The version I make is true to his in spirit, but modified for both my weight-watching needs and S’s cholesterol-watching ones. This morning I woke up earlier than usual and couldn’t get back to sleep—all I could think about was making matzo brei. I let S slumber as long as I could bear to wait, until I finally kissed him gently to rouse him, then whispered: “I’m going to make some matzo brei now. Do you want any?” He nodded, then dozed while I cooked. When it was nearly ready, I rushed back into the bedroom and jumped on the bed, fairly giddy with excitement. “The matzo brei is ready! The matzo brei is ready!” I couldn’t stop bouncing. S isn’t Jewish, so he didn’t exactly share my enthusiasm, but he’s a good husband so he got out of bed and joined me.
It was wonderful. While I ate I sang a little matzo brei song to myself, something along the lines of “Matzo brei, matzo brei, matzo brei.” I plan to eat it every day this week. Of course, by Wednesday I’ll probably realize cooking breakfast before going to work isn’t exactly practical…
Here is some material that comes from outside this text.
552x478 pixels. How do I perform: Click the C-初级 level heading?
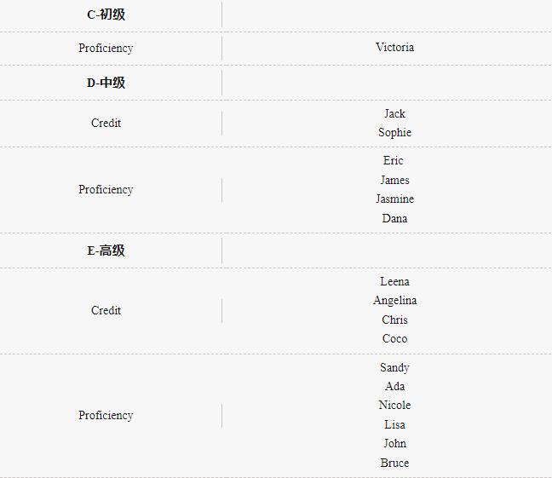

Weight Watchers readers: this version is 5 points per serving. DO NOT make the matzo brei recipe on WW’s web site. It’s so far from being actual matzo brei it’s practically criminal.
1 t. butter
3 boards of matzo, broken into 1-2” pieces
6 egg whites
1 whole egg
¼ cup milk [I use 1%]
Pinch of sugar
Pinch of salt
Cinnamon to taste [I probably use about 1 t.]
In a large nonstick frying pan, melt the butter over medium heat.
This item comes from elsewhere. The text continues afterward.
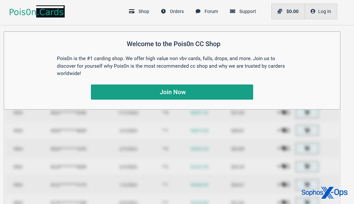Click the Welcome to the Pois0n CC Shop heading
Image resolution: width=354 pixels, height=204 pixels.
173,44
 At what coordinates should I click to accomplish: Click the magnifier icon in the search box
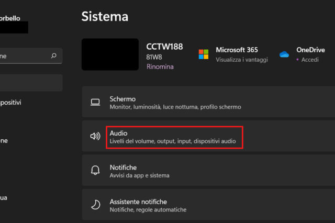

Put matzo pieces in a bowl large enough to hold them comfortably, and pour cold water over—not enough to submerge them fully, just enough to moisten them. The idea is not to create soggy matzo, it’s just to loosen it up a bit.
Let it sit for a few seconds (not more than 10-20), then drain.
Add drained matzo to the frying pan and let it cook, undisturbed, for a minute or two. Stir it around to expose the other side to the pan’s surface, and let cook another minute or two. The idea here is to get most of that water you just added to cook out. Don’t ask me why we wet the matzo and then dry it out again, but it does something wonderful to the texture. While the matzo’s frying, put the rest of the ingredients in a mixing bowl and whip with a fork, as you would for scrambled eggs or French toast. Pour this mixture over the matzo in the pan, and let it cook undisturbed for a minute or two.
When the egg begins to set, stir the mixture around and let it cook for another minute or two. Repeat this process until the matzo brei is no longer shiny and the eggs are cooked through—you don’t want to break it up too much by stirring it around a lot, so try to just let it sit as much as possible. Serve immediately, with jam or sour cream.